[Stored data]
____________________

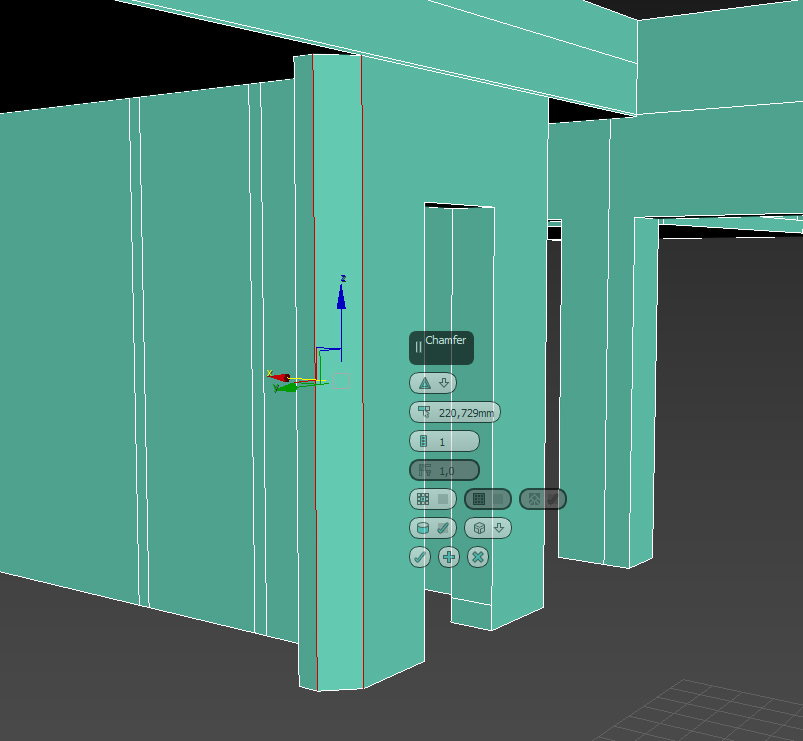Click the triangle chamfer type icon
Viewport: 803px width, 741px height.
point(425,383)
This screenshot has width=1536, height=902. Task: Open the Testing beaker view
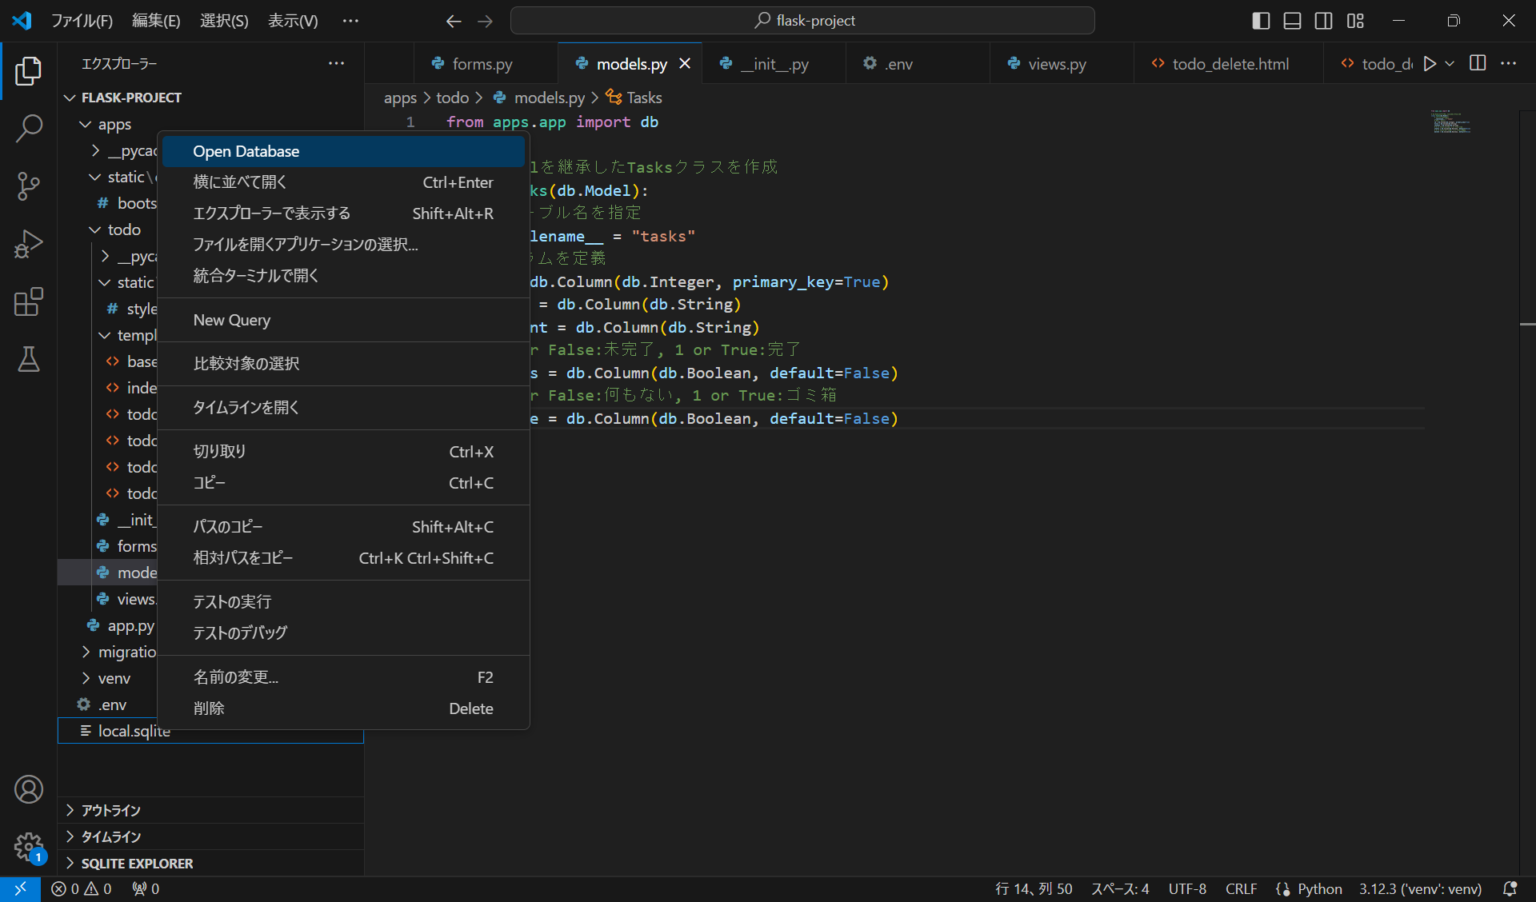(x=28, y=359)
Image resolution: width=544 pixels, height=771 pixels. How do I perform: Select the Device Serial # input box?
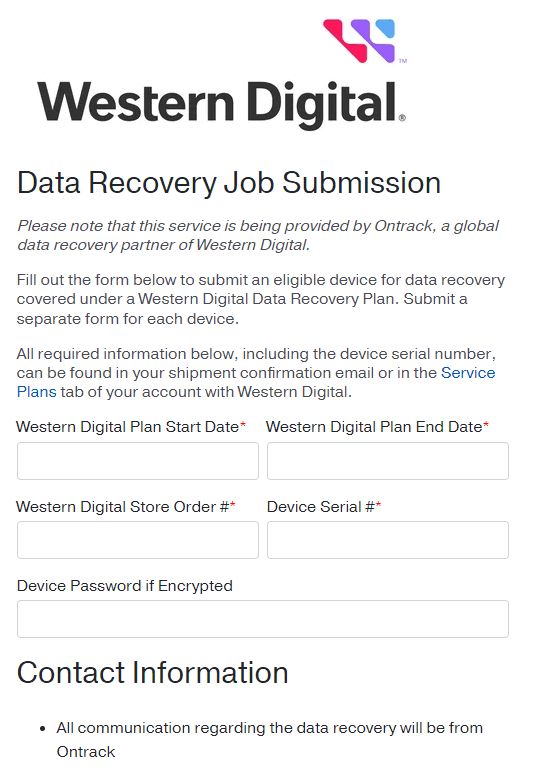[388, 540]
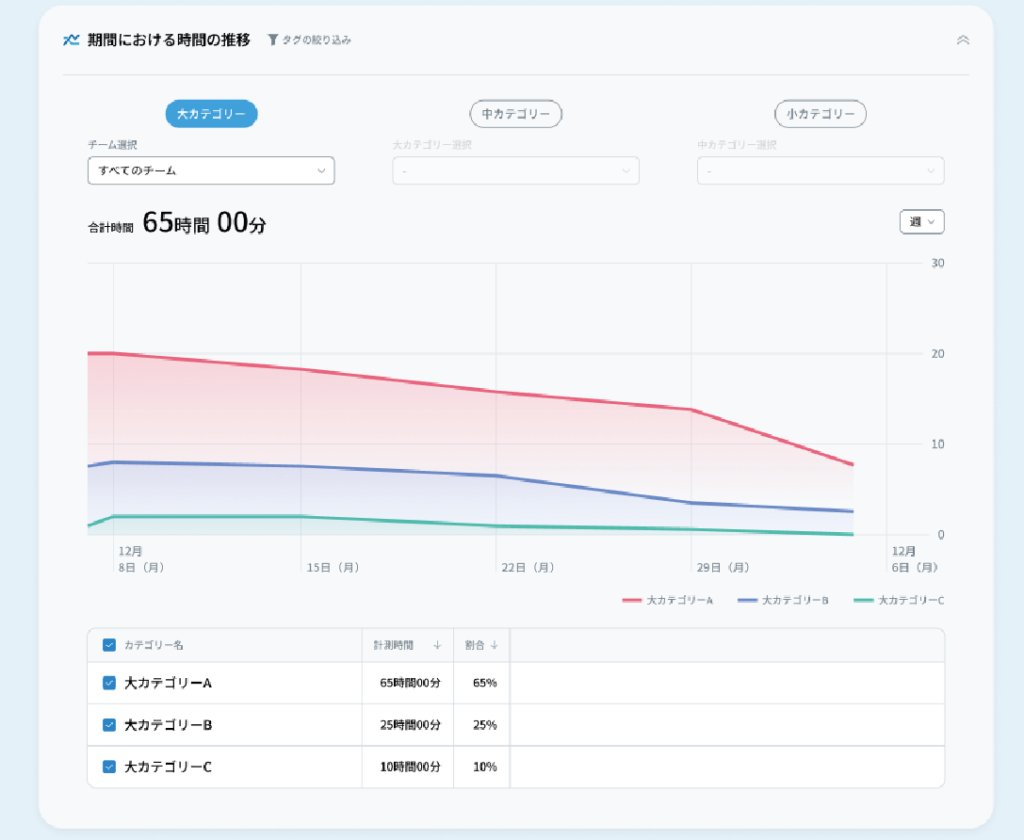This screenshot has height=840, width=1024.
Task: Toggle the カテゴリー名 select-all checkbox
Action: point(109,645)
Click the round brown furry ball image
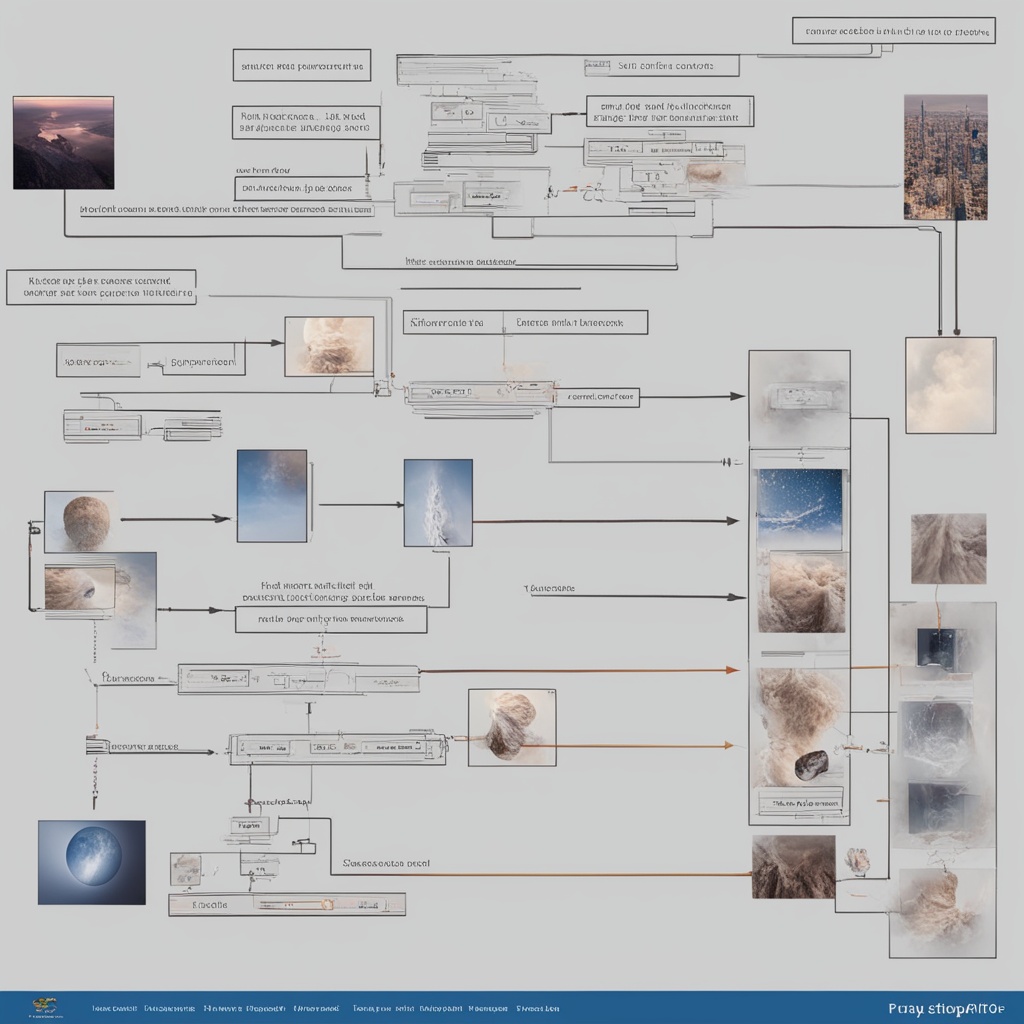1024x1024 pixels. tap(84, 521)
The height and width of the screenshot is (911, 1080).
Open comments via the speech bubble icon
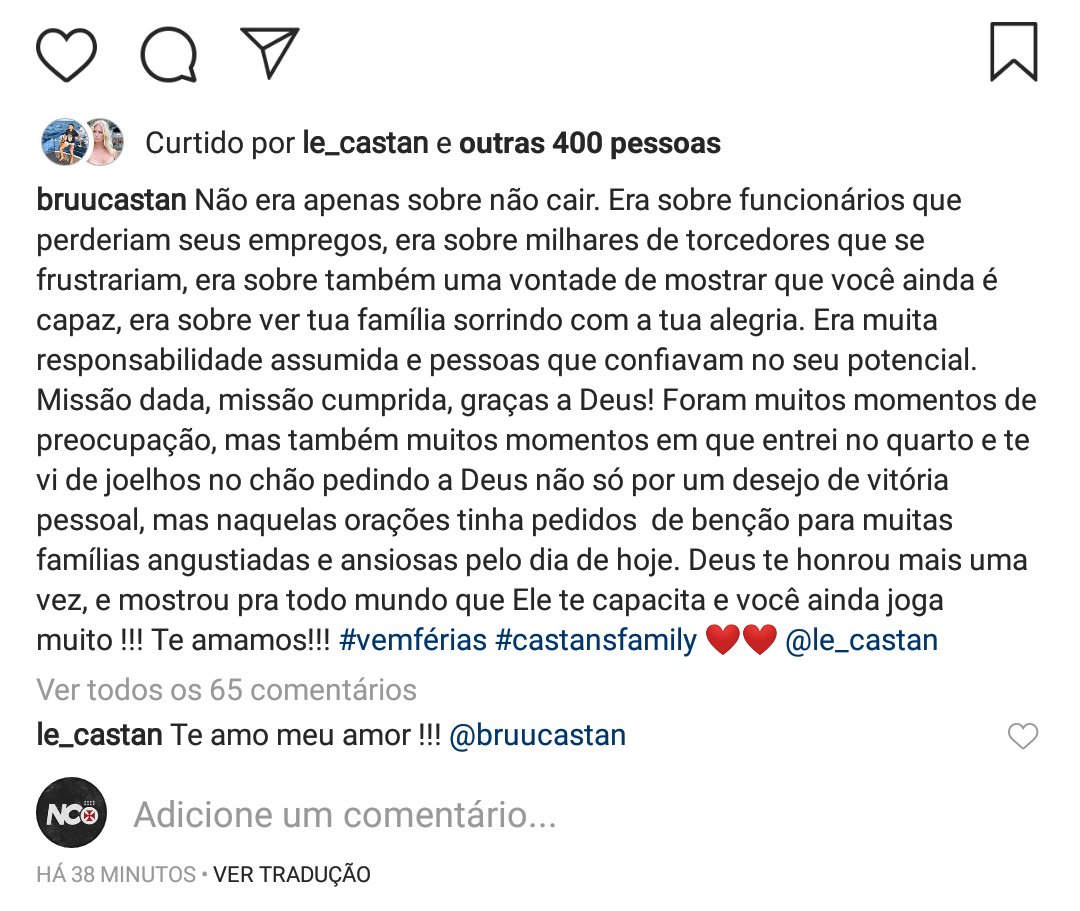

____________________

| Exercise brief |
Excluding the pictures, retype the line containing "Image resolution: width=544" and all lines after it down to the end of the data above.

| The completed task |
Image resolution: width=544 pixels, height=771 pixels. How do I perform: Select the Device Serial # input box?
[388, 540]
This screenshot has height=840, width=1024.
Task: Toggle the カテゴリー名 select-all checkbox
Action: point(109,645)
Click the round brown furry ball image
1024x1024 pixels. tap(84, 521)
The height and width of the screenshot is (911, 1080).
Open comments via the speech bubble icon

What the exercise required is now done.